Con la experiencia del perdón, aumenta la responsabilidad de la persona. Se vuelve más consciente de la fuerza destructiva del pecado y, al mismo tiempo, conoce más a fondo la misericordia de Dios. Le queda cada vez más claro que, al pecar, está rechazando el amor de Dios y, por ello, busca refugio en el sacramento de la penitencia con mayor humildad y contrición. El perdón que recibe allí lo experimenta como una liberación y un fortalecimiento inmerecidos. Y esto, a su vez, despierta en su corazón una enorme gratitud que le lleva a evitar con más cuidado el pecado y a aspirar todo aquello que agrada a Dios.
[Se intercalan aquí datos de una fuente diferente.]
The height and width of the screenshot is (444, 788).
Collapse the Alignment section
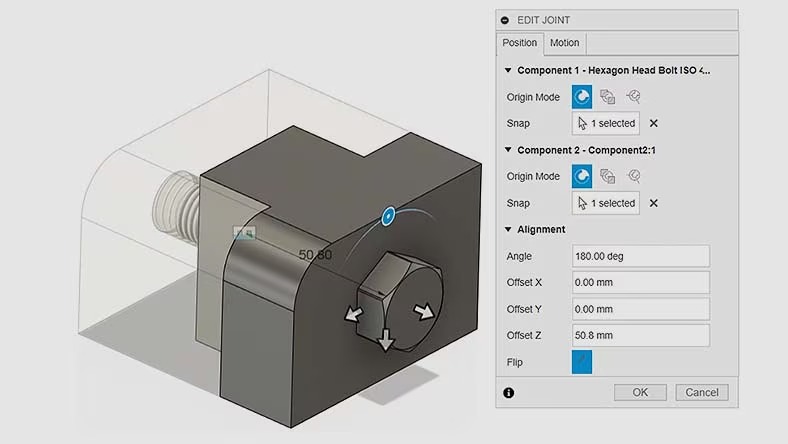pyautogui.click(x=508, y=230)
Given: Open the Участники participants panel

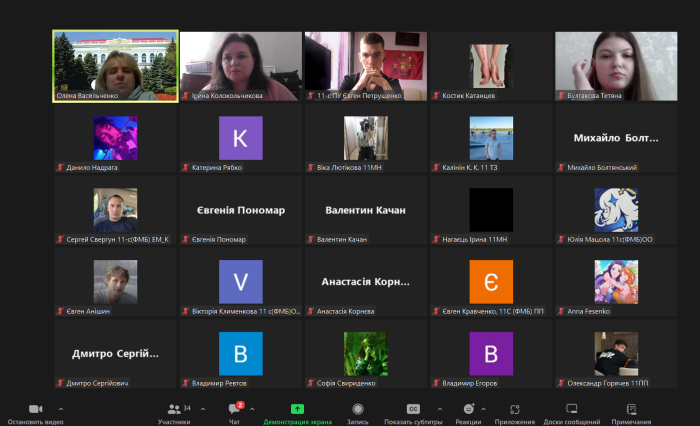Looking at the screenshot, I should click(x=175, y=409).
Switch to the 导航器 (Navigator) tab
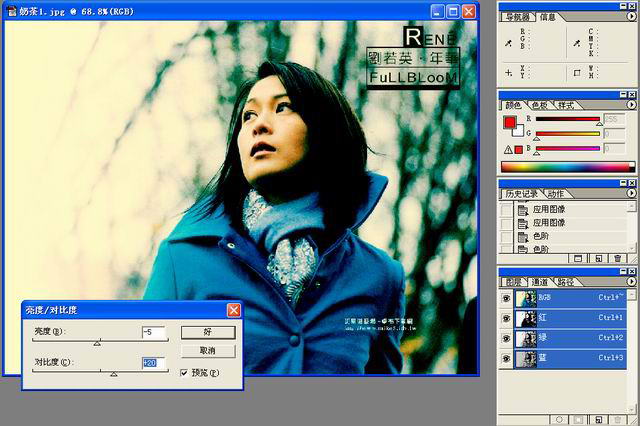 tap(519, 17)
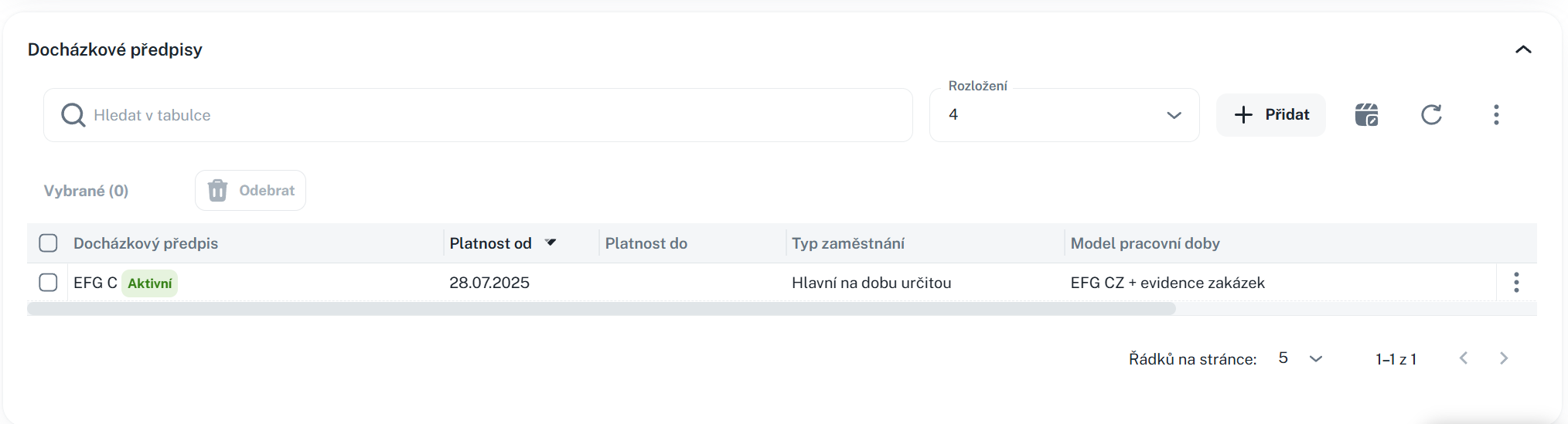Sort by Platnost od column
Screen dimensions: 1568x424
click(x=490, y=243)
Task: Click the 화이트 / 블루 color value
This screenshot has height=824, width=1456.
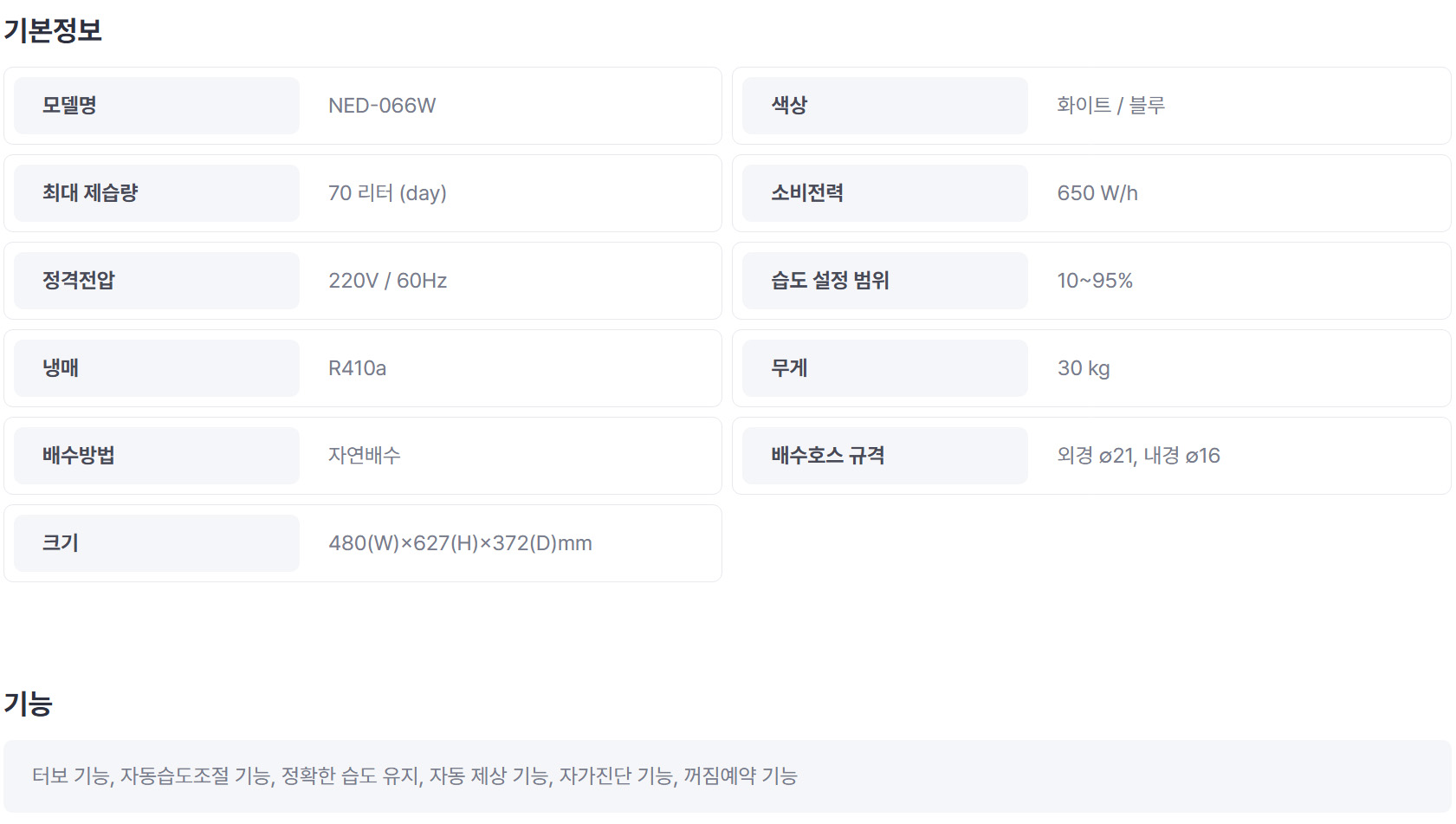Action: coord(1110,106)
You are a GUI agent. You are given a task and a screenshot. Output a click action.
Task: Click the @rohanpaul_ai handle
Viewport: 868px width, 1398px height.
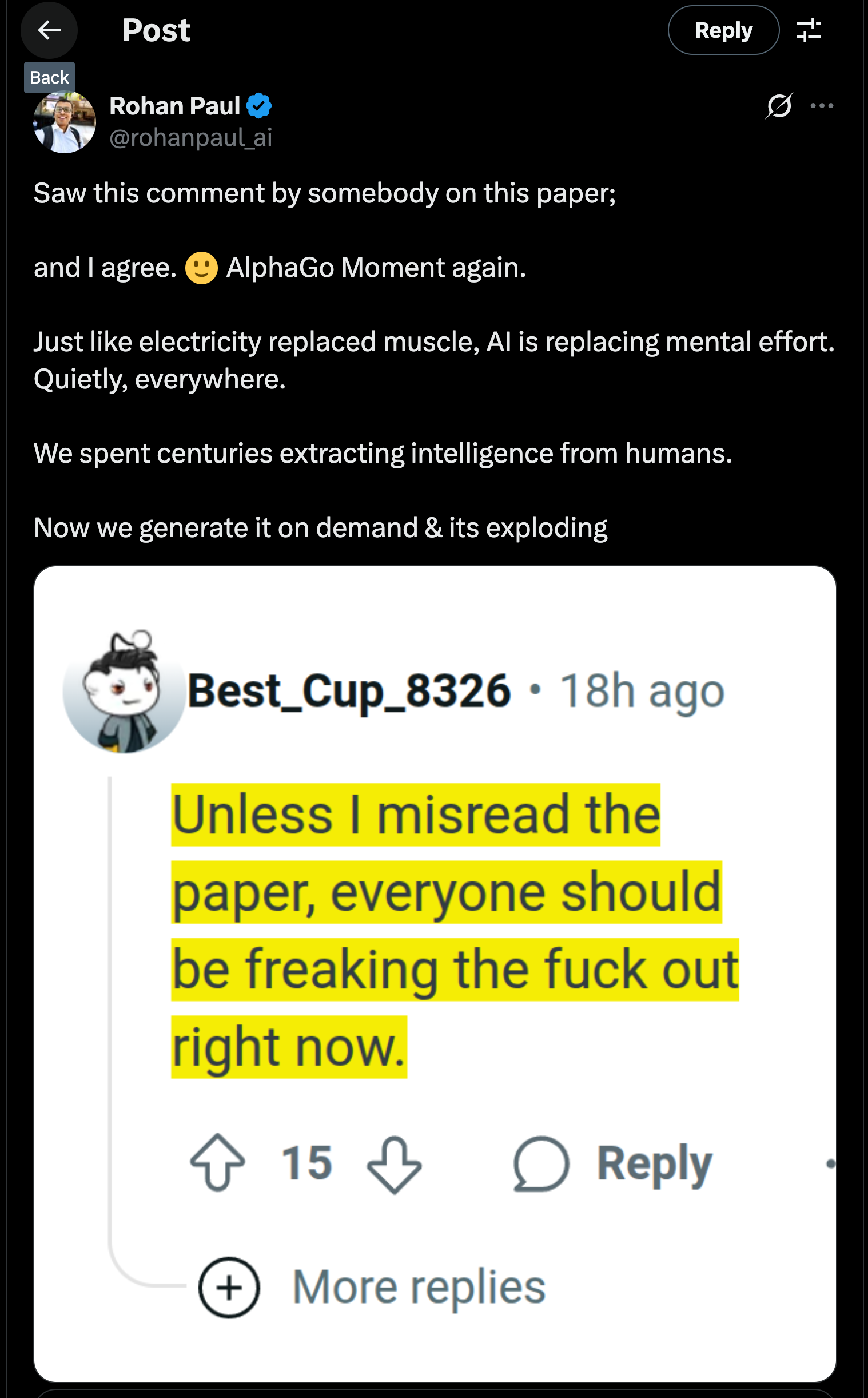pyautogui.click(x=190, y=138)
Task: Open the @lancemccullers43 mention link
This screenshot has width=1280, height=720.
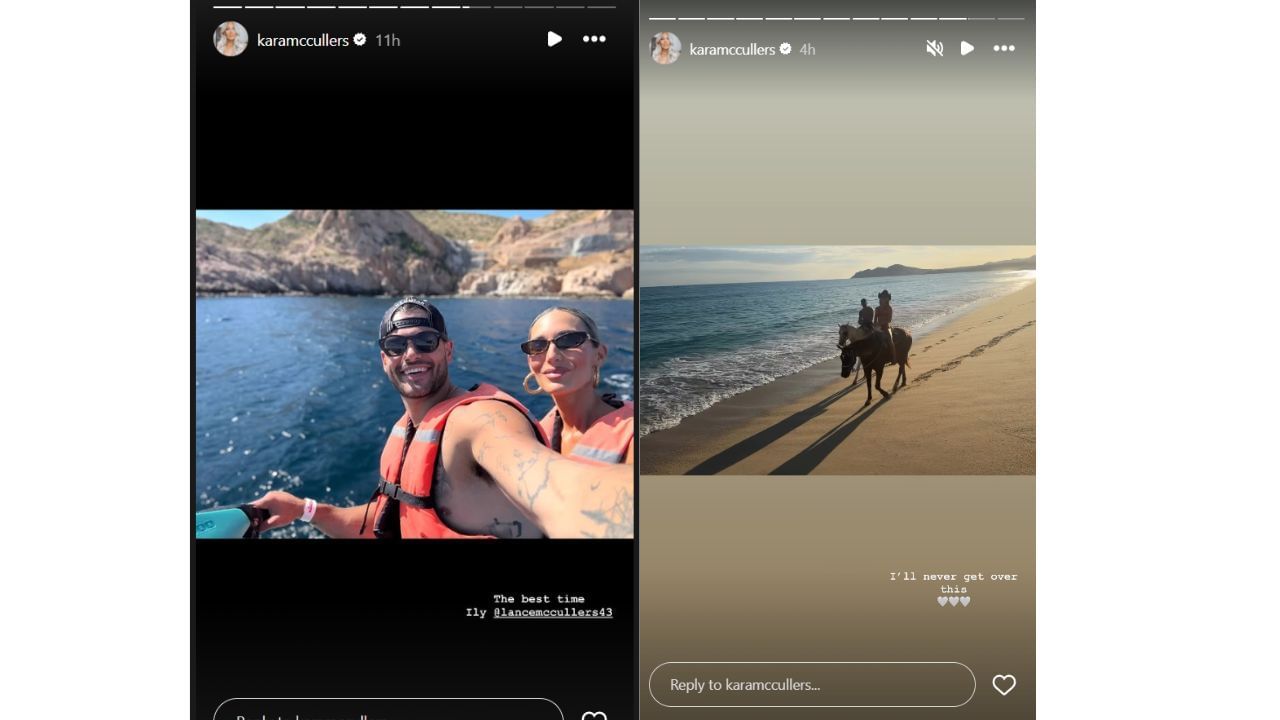Action: click(552, 612)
Así, comienza un proceso de sanación más profunda, ya que la persona asume responsabilidad en el sentido metafísico, es decir, la plena responsabilidad de su vida frente a Dios. Comprende con compunción que cada pecado afecta a la relación de amor con su Padre misericordioso y repercute tanto en su propia alma como en su capacidad de amar a otras personas. Por otro lado, le queda cada vez más claro que el camino de la santidad acrecienta la luz de Dios en ella.

Así, el hombre va despertando cada vez más a la vocación que Dios le ha concedido, y en ella encuentra una profunda paz. La relación con Dios, que se ha activado, se convierte en lo esencial de la vida y va disminuyendo la tendencia del alma a la dispersión y a las cosas pasajeras.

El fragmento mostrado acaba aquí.